[Testo fornito]
━━━

Che il mondo No Food sia in estrema difficoltà oggi lo sanno tutti, così può capitare che quelle insegne specializzate che negli ultimi 10 anni in Italia hanno saturato il mercato delle varie categorie possono trovare oggi, chi più e chi meno, diversi problemi di sell out e di conseguenza possibili problemi finanziari e di bilancio. I segnali di allarme si possono rivelare in mille maniere, una di queste è ciò che pare stia succedendo all’interno del colosso tedesco Mediamarkt (ovvero Mediaworld e Saturn in Italia leader nell’elettronica di consumo). Secondo alcune fonti pare (se la notizia non fosse vera saremmo i primi a smentirla) che Mediamarkt abbia bloccato in 24 ore gli ordini a tutti i fornitori per il periodo che va dal 1 Aprile alla fine di Giugno 2012, mettendo in grande difficoltà la maggior parte delle aziende che somministrano forniture presso le insegne Mediaworld/Saturn. Vi è di più: contestualmente a questa azione sono iniziate fortissime pressioni su tutti i fornitori (con minacce di chiusura dei codici) perché operino resi straordinari anche al di fuori delle condizioni di contratto. Da quanto si sa, questa azione è stata dettata direttamente dalla sede tedesca del Gruppo e non si sa, allo stato attuale, che tipo di evoluzione potrebbe avere in futuro tale situazione. Di sicuro, molte aziende italiane (già sofferenti) potranno rischiare di perdere una fetta importante del loro fatturato con il rischio che tale blocco imponga alle stesse di ricorrere a CIG e licenziamenti per questi tre mesi di inattività con il loro principale cliente. Un nostro lettore informato sui fatti ci ha fatto notare, riguardo al tema, che “[..] Così, al contrario di molte insegne che hanno iniziato a tagliare i propri costi e a chiudere i punti vendita non produttivi, in questo caso si è scaricata completamente la crisi sulle aziende fornitrici italiane, già penalizzate da contratti capestro che prevedono premi di fine anno enormi (spesso pagati mensilmente), contributi a fondo perduto e fee d’ingresso vergognosi. Per poi trovarsi adesso con un pugno di mosche in mano. E se i fornitori piangono, a leggere quello che scrivono i dipendenti su www.lavoratorimw.it anche all’interno l’aria non è buona!”.

━━━

[Righe di dati]

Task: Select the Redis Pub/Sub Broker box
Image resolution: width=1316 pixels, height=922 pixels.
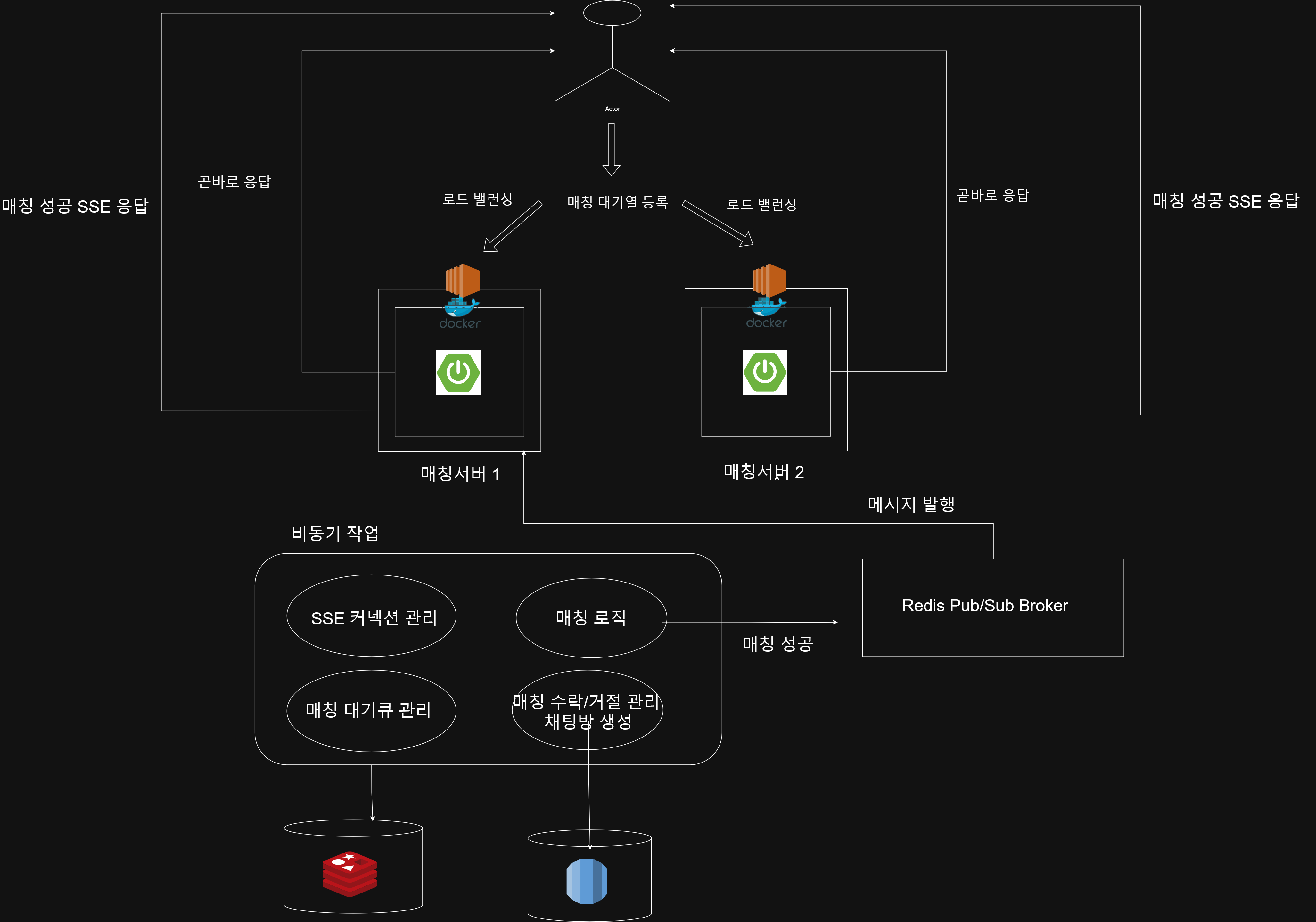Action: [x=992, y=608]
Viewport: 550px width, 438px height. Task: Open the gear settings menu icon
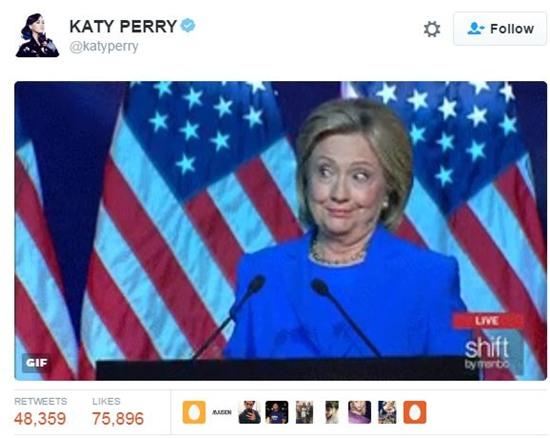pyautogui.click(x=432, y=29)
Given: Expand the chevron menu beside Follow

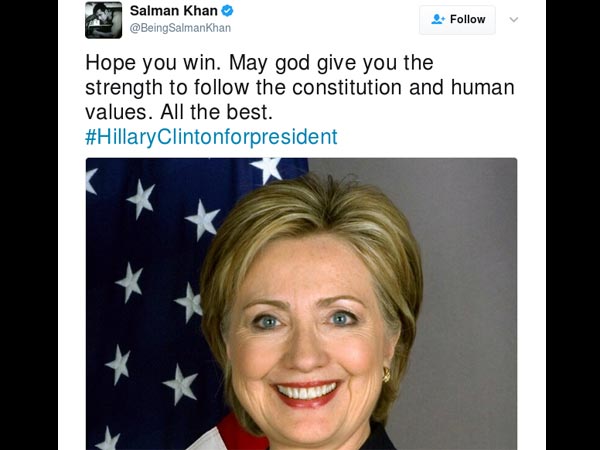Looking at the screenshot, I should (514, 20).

━━━

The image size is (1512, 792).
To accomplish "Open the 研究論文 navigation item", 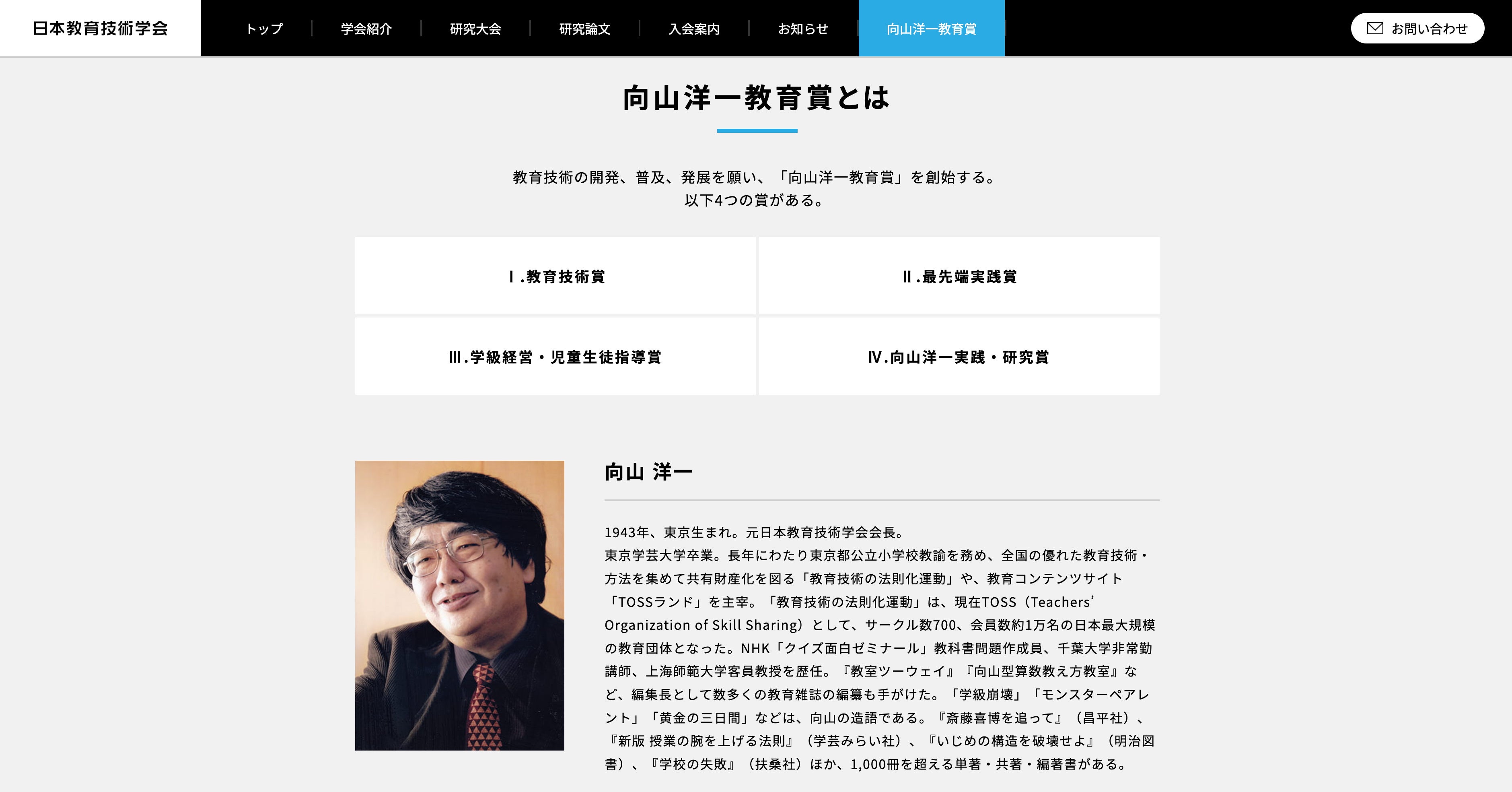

━━━

[Obiettivi]
**1.** Rispondi a queste domande sull'articolo su Mediamarkt e i suoi fornitori:
(a) Per quale periodo Mediamarkt avrebbe bloccato gli ordini a tutti i fornitori?
(b) Da dove sarebbe stata dettata direttamente questa azione?
(c) Con quale minaccia si fanno pressioni sui fornitori perché operino resi straordinari?
**2.** Prosegui l'articolo su Mediamarkt e i suoi fornitori a partire dall'ultima frase.

[Risultati per compito]
**1.**
(a) Dal 1 aprile alla fine di giugno 2012.
(b) Dalla sede tedesca del Gruppo.
(c) Con la minaccia di chiusura dei codici.

**2.**
A contribuire alle difficoltà di Mediamarkt contribuisce il mercato, pare infatti che il colosso mondiale del Mobile Ikea entrerà nel mercato dell’elettronica di consumo. Il colosso dei mobili da montare lancierà il mobile Uppleva: nel pacco piatto anche smart tv LED, sistema audio, dvd-Blu ray e internet. Così, dopo avere conquistato la leadership mondiale fra i mobili, Ikea ha deciso di integrare l’offerta entrando nel mondo dell’elettronica di consumo. Un annuncio-bomba, quello del colosso svedese, da far tremare i polsi ai dirigenti delle grandi catene del settore. Di fatto sembra che l’allargamento dell’assortimento si applicherà a partire dal prossimo autunno nei PdV in Italia, Francia, Spagna, Portogallo, Danimarca, Norvegia e naturalmente Svezia. Poi dalla primavera 2013, l’iniziativa sarà estesa agli store del gruppo in tutto il resto del mondo.
La notizia non sorprende se non il quando doveva succedere. Come scritto nell’articolo i costi dei fornitori alla GDO sono irreali e incomprensibili per i più.
C’è bisogno di un cambio radicale di management e gestione risorse, mettendo in evidenza un CRM di tutt’altro livello.
il logico decorso di anni sciagurati….
La favola dell’invincibile Bernasconi!
Certo che con il suo 3% delle azioni e dopo 20 anni di onorato servizio credo che le sue prossime 3 generazioni sono tutelate dalla crisi.
Peccato che questa grande macchina stia involvendo come strategia commerciale e di servizio.
Un management abituato a leggere solo numeri positivi per troppo tempo è incapace di reagire.
Vendono già frigoriferi ed illuminazione d’arredo, dov’è lo scandalo?
la scoperta dell’acqua calda…..
Volevo solo smentire queste notizie riguardo l’azienda Mediamarket visto che nonostante la crisi è uno dei pochi colossi a chiudere ancora in positivo i suoi bilanci e oltretutto nonostante il difficile periodo che stiamo affrontando continuano ad aprire punti vendita appunto per affermare la loro forza!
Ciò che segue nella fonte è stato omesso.